Thursday, June 11, 2009

Something nice is happening in Ireland! National Bike Week!!! Throughout June 14 to 21, there are events happening all around the country to promote the wonderful activity of Bicycle riding. More information can be found HERE.

Sadly I will still be out of the country, so you all will have to enjoy the biking fun without me!

Tuesday, June 2, 2009

Greetings once again from sunny Florida!

I am officially sunburned, despite my best efforts to slather myself in 45 spf. I forgot the spot on my lower back that became exposed when I was bending over gardening! Also, even with the sunscreen, my arms are still a little pink today from being outside about 7 hours over two days. So I guess I need to refuel with the spf after an hour or so. But the "farmer's tan" has arrived, I'm afraid!

And I'm still somewhat baffled by certain aspects of the southern US. For example, here's a photo I took of a billboard off of the highway:

Lovely, isn't it?

Here's another sign, placed at a traffic intersection:

It reads, "Get a Taser. Safe Effective. Easy to Use. Police Proven." The "Police Proven" part sort of baffles me, but I wonder how many calls they get from this sales "pitch."

One of my favorite places to visit down here is this gigantic flea market called, "Super Flea." The sign always cracked me up. Here it is:

Inside, you can get your photo taken with snakes and alligators. I didn't care to do that, but I took a shot of the poor snakes:

It's hard to describe what the inside of the super flea is like, and I didn't want to take a lot of photos because it's difficult to get a photo without a person in it. While you might be amused at a photo of the people at the Super Flea (I must admit that most of the people look like they conform to the fat American/redneck/hick stereotype), I wouldn't want to put anyone's photo on the internet without their permission.

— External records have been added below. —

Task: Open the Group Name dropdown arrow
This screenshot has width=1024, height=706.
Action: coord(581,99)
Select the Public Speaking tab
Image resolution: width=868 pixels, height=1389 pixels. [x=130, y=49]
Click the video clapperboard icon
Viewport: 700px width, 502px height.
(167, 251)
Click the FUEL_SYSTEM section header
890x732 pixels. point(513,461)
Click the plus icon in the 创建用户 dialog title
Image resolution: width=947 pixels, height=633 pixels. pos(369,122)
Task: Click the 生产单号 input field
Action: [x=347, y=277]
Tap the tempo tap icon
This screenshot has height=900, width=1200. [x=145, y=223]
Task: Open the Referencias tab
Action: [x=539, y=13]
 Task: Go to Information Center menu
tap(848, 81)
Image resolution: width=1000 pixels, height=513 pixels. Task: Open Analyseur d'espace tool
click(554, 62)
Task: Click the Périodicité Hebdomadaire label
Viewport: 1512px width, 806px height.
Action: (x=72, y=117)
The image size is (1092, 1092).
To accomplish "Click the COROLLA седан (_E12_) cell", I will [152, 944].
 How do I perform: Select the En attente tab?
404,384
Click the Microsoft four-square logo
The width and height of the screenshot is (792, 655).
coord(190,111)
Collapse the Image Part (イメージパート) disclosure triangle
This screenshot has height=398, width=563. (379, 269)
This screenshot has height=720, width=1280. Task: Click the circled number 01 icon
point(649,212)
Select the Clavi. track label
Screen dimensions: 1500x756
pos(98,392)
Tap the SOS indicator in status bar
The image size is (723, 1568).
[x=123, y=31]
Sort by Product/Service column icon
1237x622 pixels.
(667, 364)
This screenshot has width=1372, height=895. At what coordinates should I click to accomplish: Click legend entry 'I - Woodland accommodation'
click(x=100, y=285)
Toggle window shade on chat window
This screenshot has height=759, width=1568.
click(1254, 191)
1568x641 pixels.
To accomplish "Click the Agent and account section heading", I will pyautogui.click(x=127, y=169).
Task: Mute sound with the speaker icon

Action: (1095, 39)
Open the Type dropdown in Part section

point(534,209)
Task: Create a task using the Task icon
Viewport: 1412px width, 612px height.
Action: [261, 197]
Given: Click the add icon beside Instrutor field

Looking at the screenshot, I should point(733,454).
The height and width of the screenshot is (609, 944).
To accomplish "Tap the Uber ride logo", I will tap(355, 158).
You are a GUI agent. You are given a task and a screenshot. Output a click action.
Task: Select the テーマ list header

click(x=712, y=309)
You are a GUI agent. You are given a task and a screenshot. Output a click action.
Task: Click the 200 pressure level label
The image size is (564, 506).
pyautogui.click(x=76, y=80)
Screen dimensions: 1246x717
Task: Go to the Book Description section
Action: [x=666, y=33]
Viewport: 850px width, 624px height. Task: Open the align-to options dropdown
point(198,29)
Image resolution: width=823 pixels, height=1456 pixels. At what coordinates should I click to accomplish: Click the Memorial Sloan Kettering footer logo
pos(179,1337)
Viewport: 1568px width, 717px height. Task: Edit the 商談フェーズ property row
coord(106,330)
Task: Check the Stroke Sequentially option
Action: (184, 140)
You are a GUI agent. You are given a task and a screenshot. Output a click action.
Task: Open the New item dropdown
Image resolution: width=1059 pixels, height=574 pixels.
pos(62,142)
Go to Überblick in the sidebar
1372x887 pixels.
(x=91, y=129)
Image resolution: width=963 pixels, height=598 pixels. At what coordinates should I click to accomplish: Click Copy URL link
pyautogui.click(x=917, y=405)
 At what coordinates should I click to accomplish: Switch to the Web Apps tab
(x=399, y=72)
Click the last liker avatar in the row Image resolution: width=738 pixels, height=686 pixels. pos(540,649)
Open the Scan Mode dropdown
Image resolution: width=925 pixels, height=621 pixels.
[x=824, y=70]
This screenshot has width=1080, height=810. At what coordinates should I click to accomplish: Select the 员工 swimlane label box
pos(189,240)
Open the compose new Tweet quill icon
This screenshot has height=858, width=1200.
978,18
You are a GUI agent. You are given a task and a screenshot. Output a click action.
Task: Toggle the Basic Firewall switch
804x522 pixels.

But there are rows and rows of cell phone and ipod covers, leather belts, T-shirts with transfers of deer and wolves and hunters with slogans like "I didn't work my way up the food chain to become a vegetarian" on them, thousands of tube socks, moving waterfall wall hangings, tools, hats, bandanas, weapons, and SO MUCH MORE. I particularly like this one area of the super flea, which is an asian dollar store where you can get all kinds of really funny do-dads. I took a photo of the entrance:

I guess it's been warm back in Dublin! I miss it. I guess I consider it home after all, since it's where my heart is.